Situated around 4,000 miles away from any form of Welsh life, real or mythical, Minnesotan five-piece Cwn Annwn are currently making a suitably noisy racket on the US power metal circuit. Formed in 1997, the independently released Patron Saint is the band’s fourth album (fifth if you include Blood of the Djinn, the lengthy five tracker from 2008) and with any luck, will soon see them propelled towards bigger and better things.
Opening with the robust title track, it’s clear from the outset that vocalist Julie Stelmaszewski is the star of the show here, her vocals soaring dominantly above the jagged riffs of guitarists Neil James and Harry Rostovtsev, and the punchy rhythm section of drummer Jake Stone and bassist Mike Strohkirch.

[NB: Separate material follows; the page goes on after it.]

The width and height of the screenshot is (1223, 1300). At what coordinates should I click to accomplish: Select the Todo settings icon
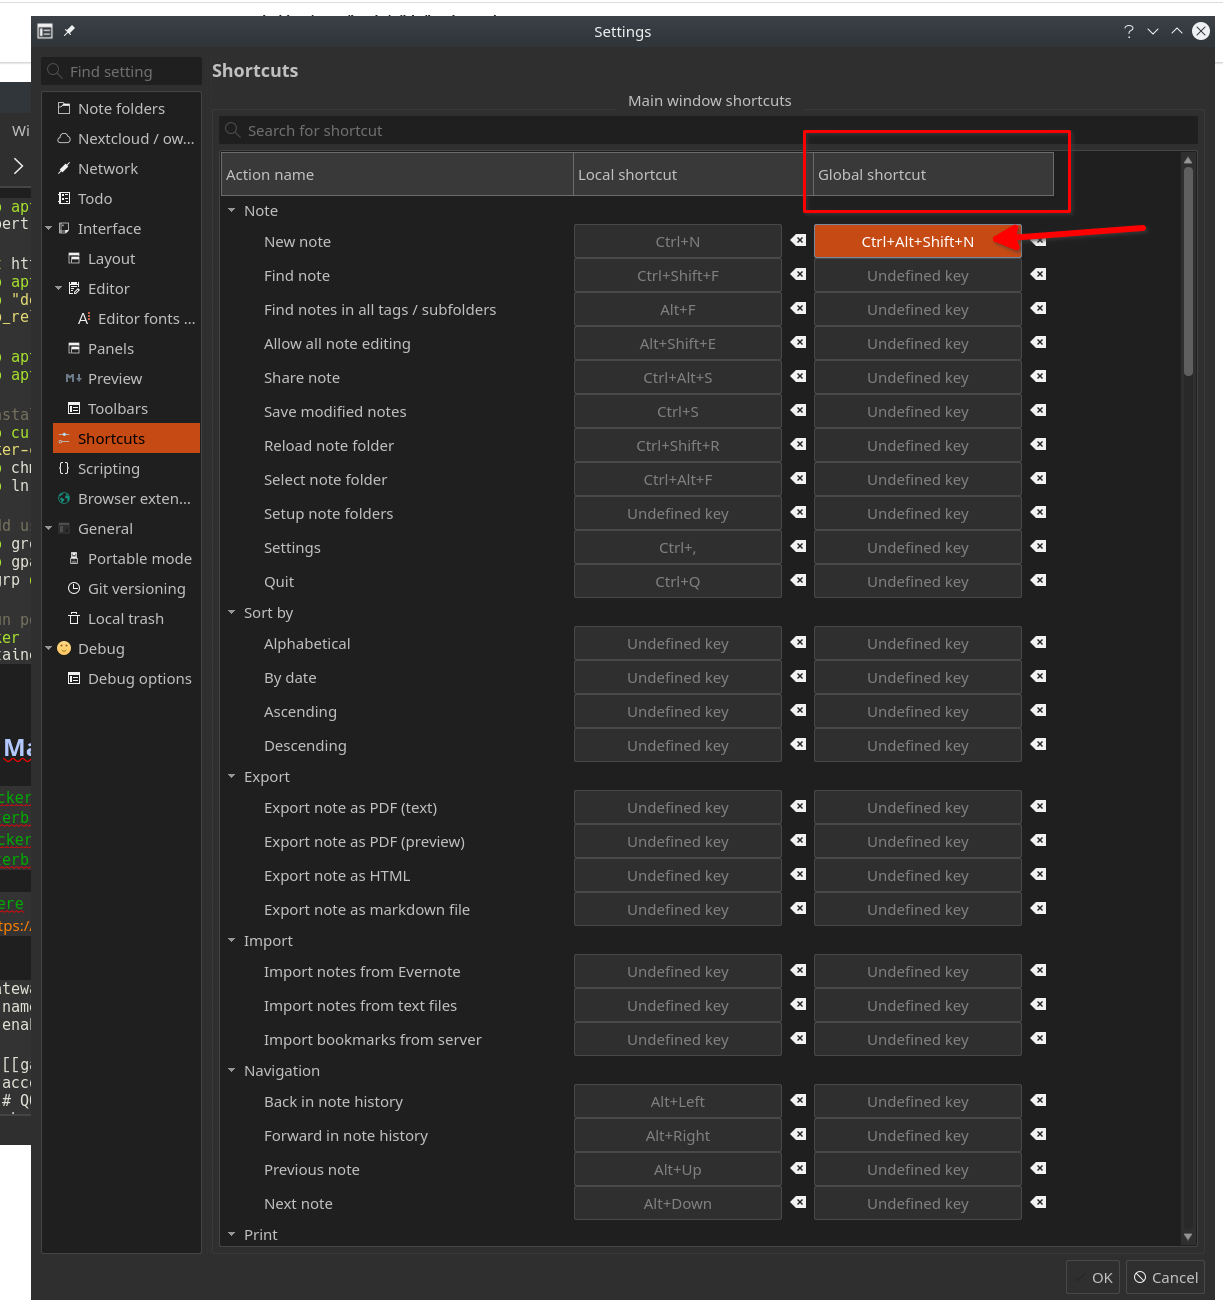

‘Outlander’ follows next, a dramatic, fast-paced track bristling with sharp riffs, and harbouring a superb chorus. The portentous ‘It Will Come From the Sea’ finds Stelmaszewski not sounding too dissimilar to the late Jill Janus of Huntress, the song backed by some deep, guttural vocals from bassist Strohkirch.
With it’s stabbing, angular riffs, ‘God of Needles’ takes a slightly different direction, sounding more like a fortress of power metal besieged by an army of Djent. Heading back to more familiar territory, ‘Brita’s Vale’ and ‘Course of Obliteration’ sound modern but also contain a clear Iron Maiden influence, the latter owing a debt to sadly defunct Canadian act 3 Inches of Blood while also featuring an instantly memorable chorus.
The downbeat grind of ‘Salient Ground’ is injected with flurries of speed, and a melody not a million miles away from Queensryche’s ‘Eyes of a Stranger’ and ‘Caught Somewhere in Time’ by Iron Maiden, while the fast and thrashy closer ‘Ice From the Sun’ (based on a bizarre, low budget fantasy horror film from 1999) plays a vocal switcheroo, finding Stelmaszewski performing in a strictly backup capacity while Strohkirch takes the lead.
With a lean running time of just under thirty-five minutes, Patron Saint never has the chance to outstay its welcome and is just a great sounding metal album which leaves you wanting more.